What the exercise asks = Lay out every line of the records below as a numbered list, leaving out the blank lines. Don't include the pictures in your answer.

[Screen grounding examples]
□ □ □ □ □

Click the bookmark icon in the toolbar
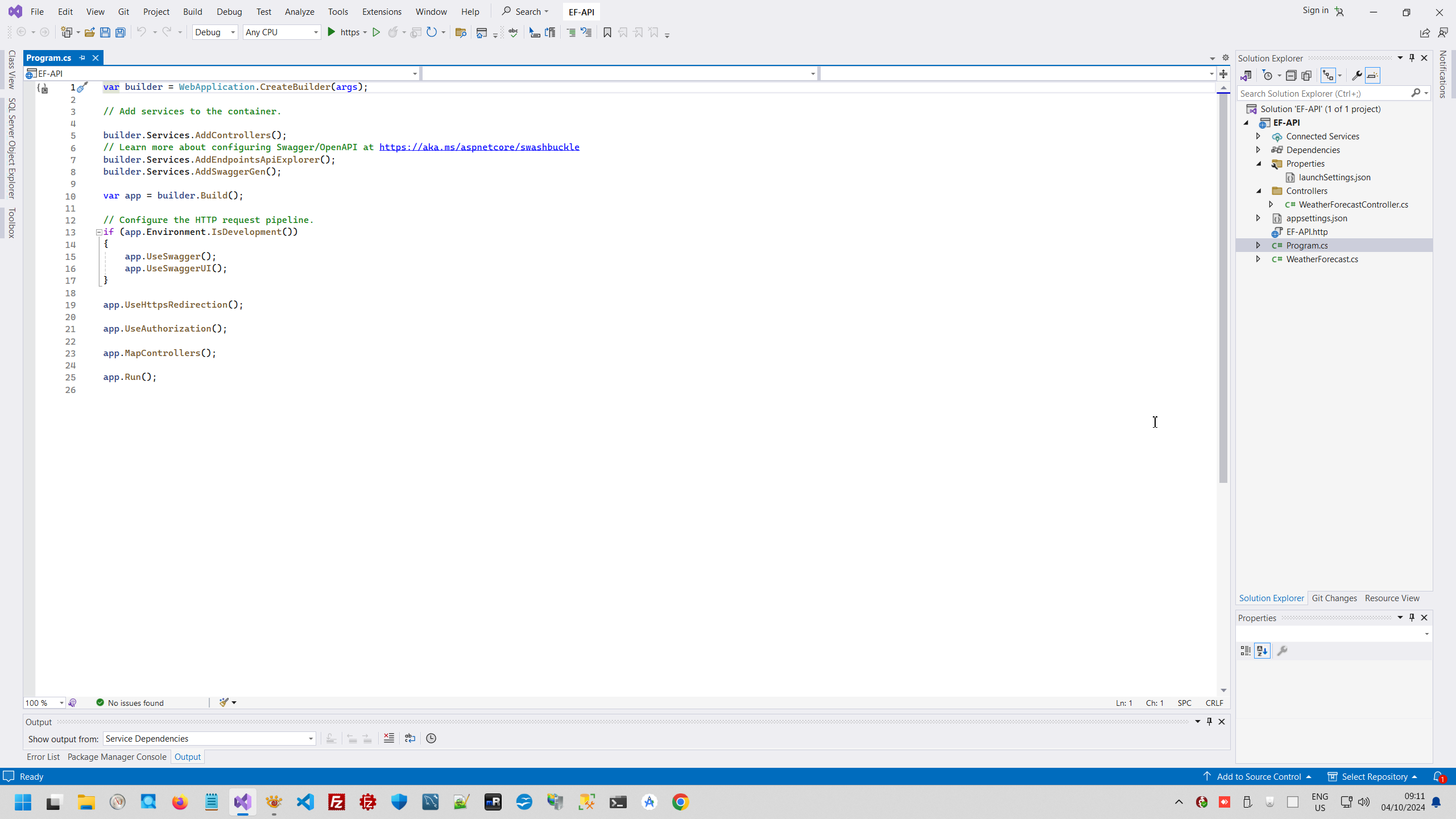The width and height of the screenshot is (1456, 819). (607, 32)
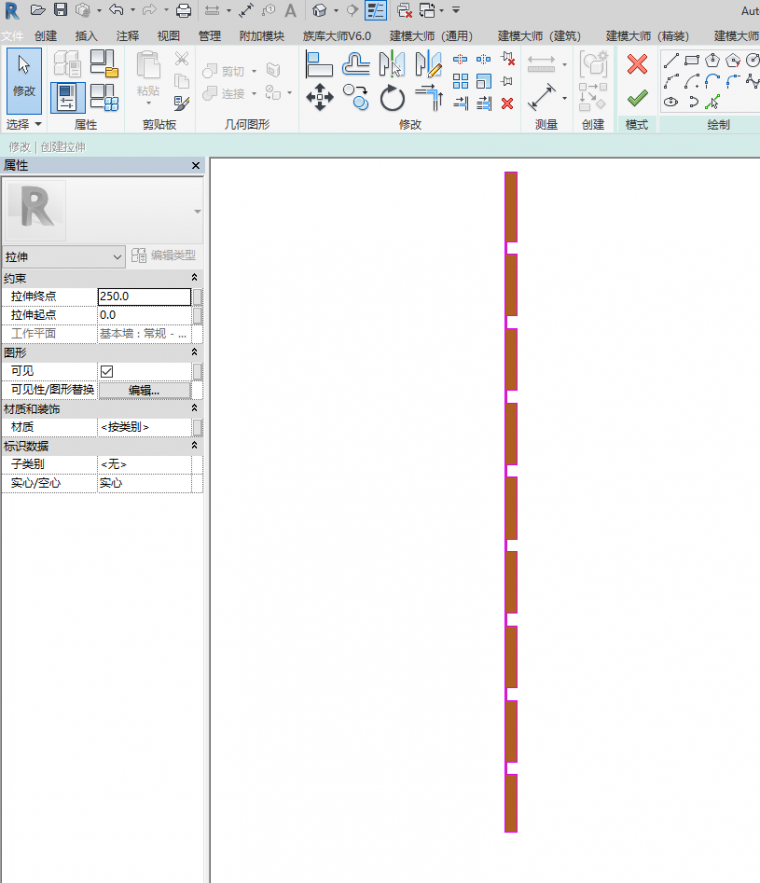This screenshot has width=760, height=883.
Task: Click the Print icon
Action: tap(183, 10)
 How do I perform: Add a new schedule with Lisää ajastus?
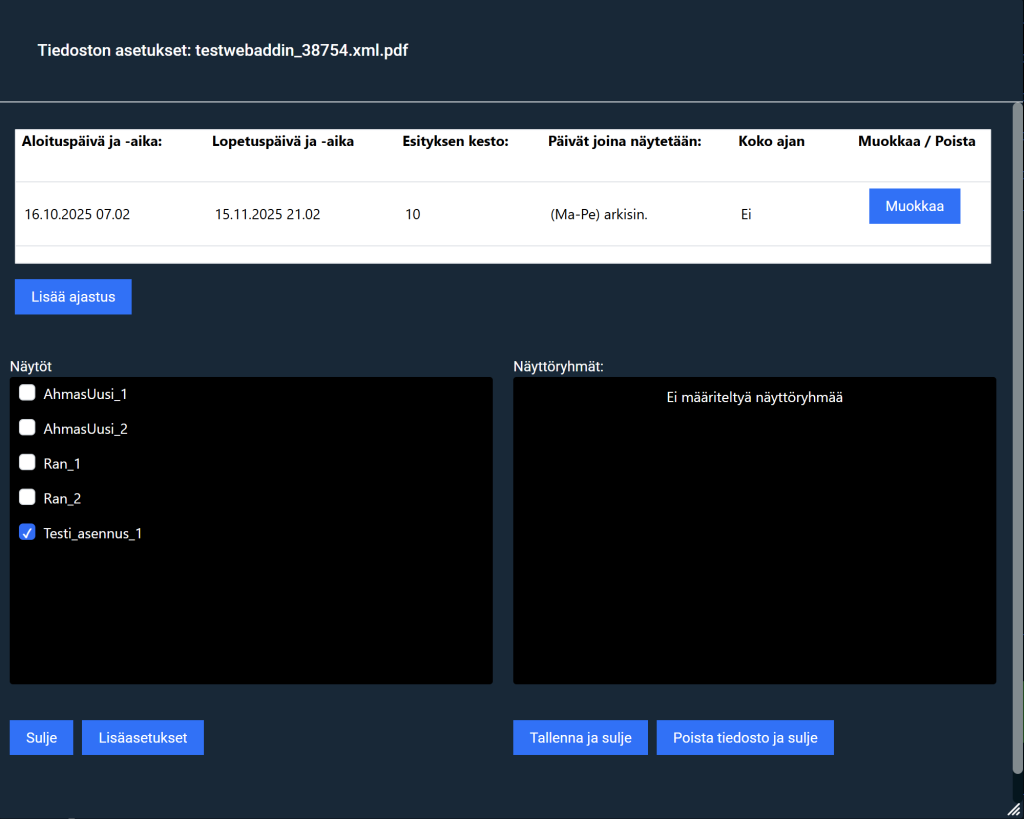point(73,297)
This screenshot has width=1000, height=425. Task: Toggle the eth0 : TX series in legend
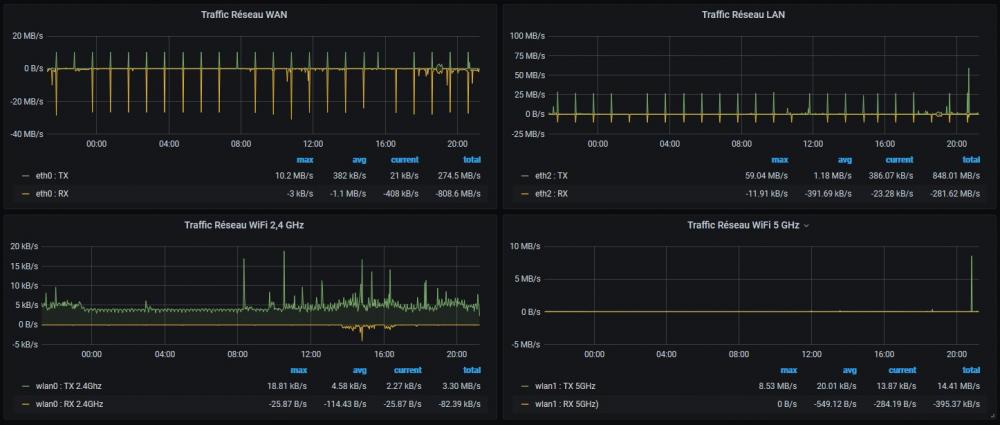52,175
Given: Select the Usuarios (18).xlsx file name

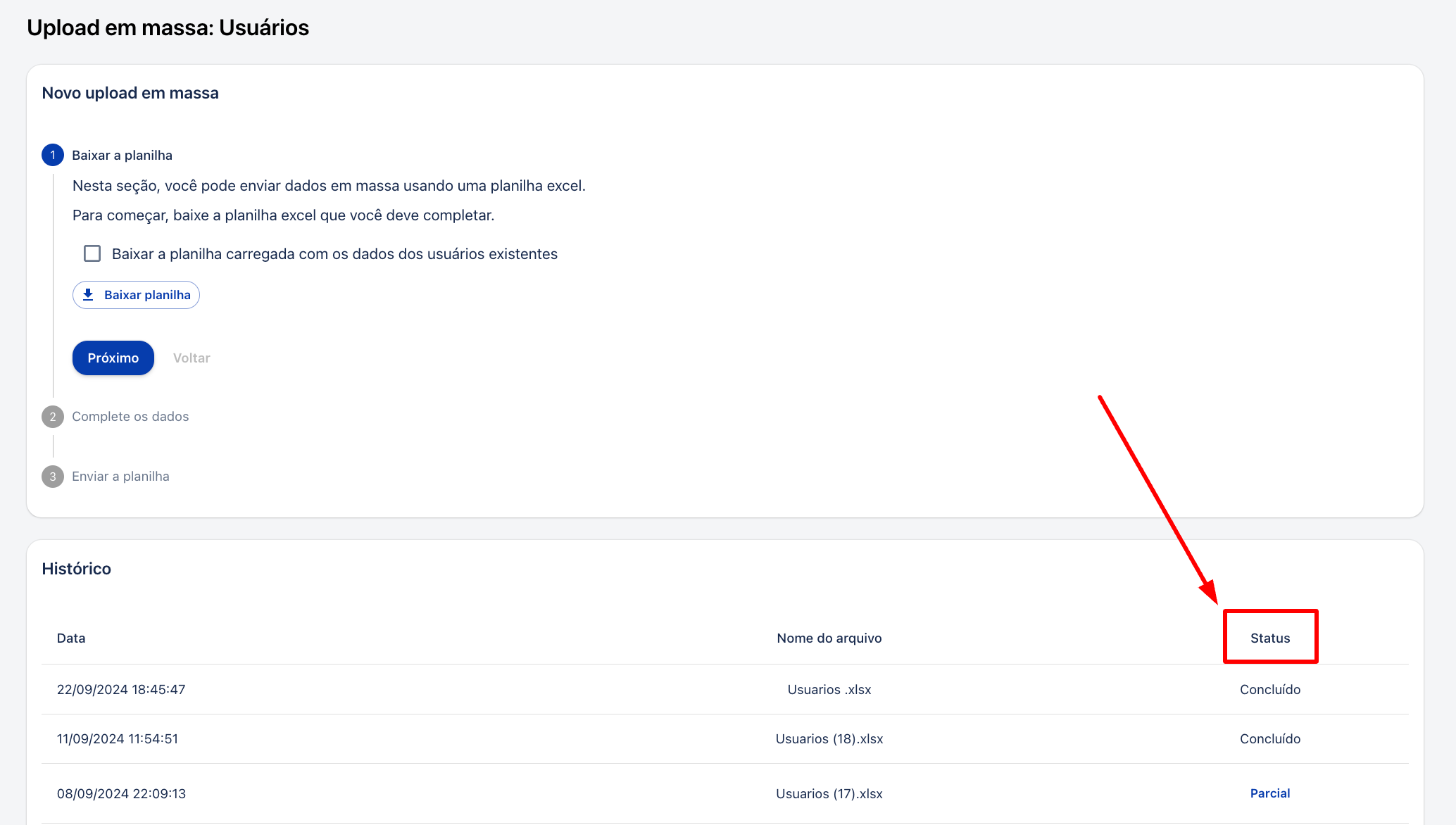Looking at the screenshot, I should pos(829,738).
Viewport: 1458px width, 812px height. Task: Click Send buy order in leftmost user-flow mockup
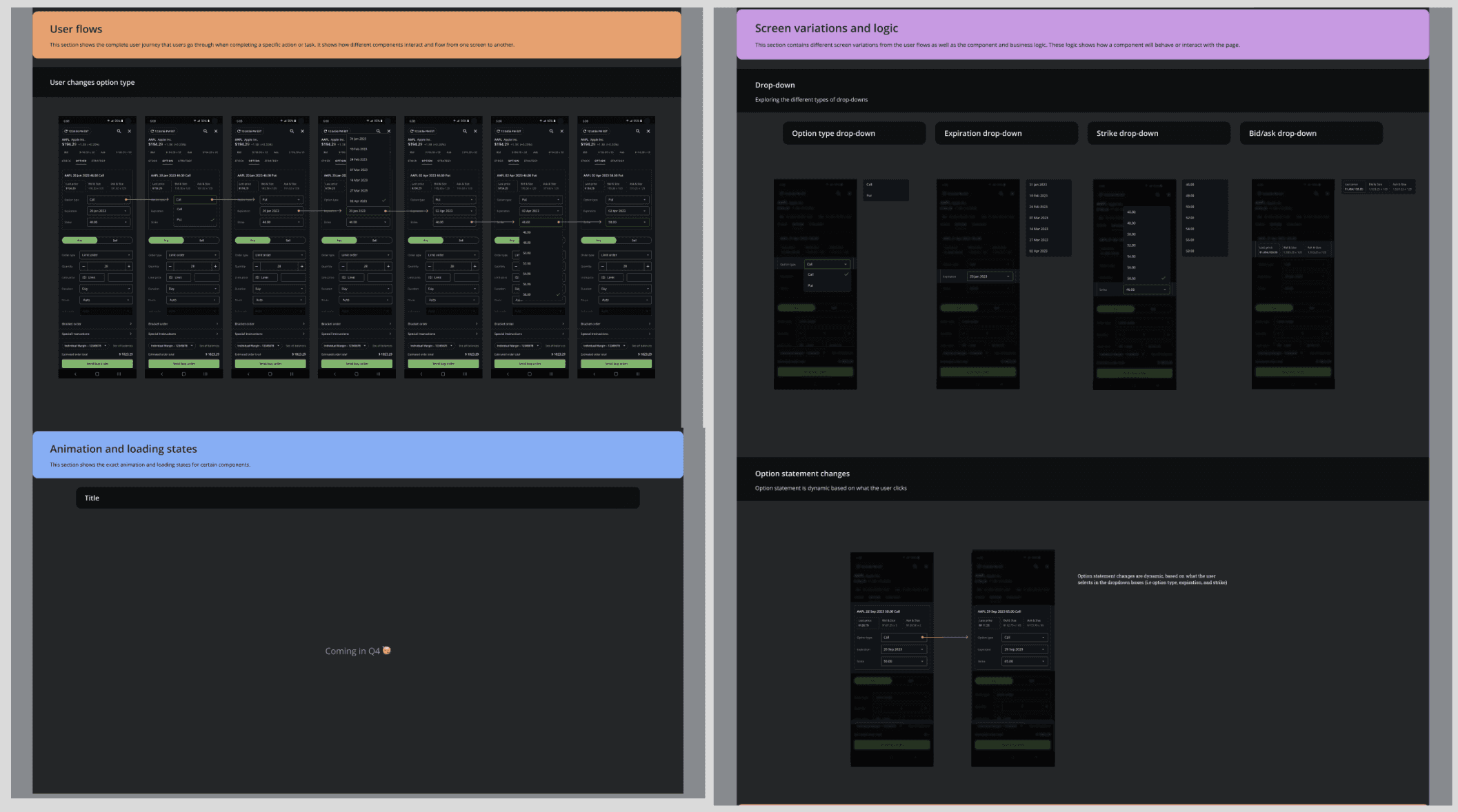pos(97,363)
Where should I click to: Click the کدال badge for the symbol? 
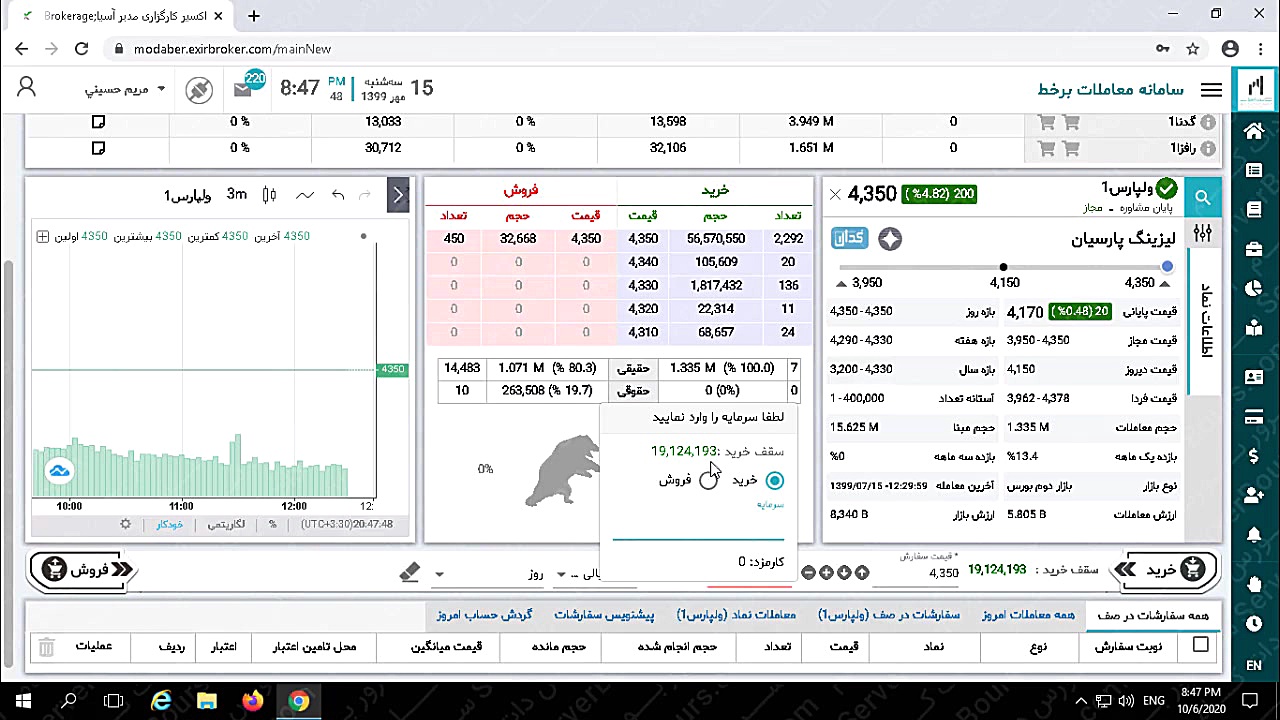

□ □ □ □ □

Correct answer =
1. Click the bookmark icon in the toolbar
2. The width and height of the screenshot is (1456, 819). (607, 32)
3. This screenshot has width=760, height=883.
4. Task: Click the Print icon
5. Action: tap(183, 10)
6.  How do I perform: Add a new schedule with Lisää ajastus?
7. point(73,297)
8. This screenshot has width=1000, height=425. Task: Toggle the eth0 : TX series in legend
9. 52,175
10. Given: Select the Usuarios (18).xlsx file name
11. Looking at the screenshot, I should pos(829,738).
12. Viewport: 1458px width, 812px height. Task: Click Send buy order in leftmost user-flow mockup
13. pos(97,363)
14. Where should I click to: Click the کدال badge for the symbol? 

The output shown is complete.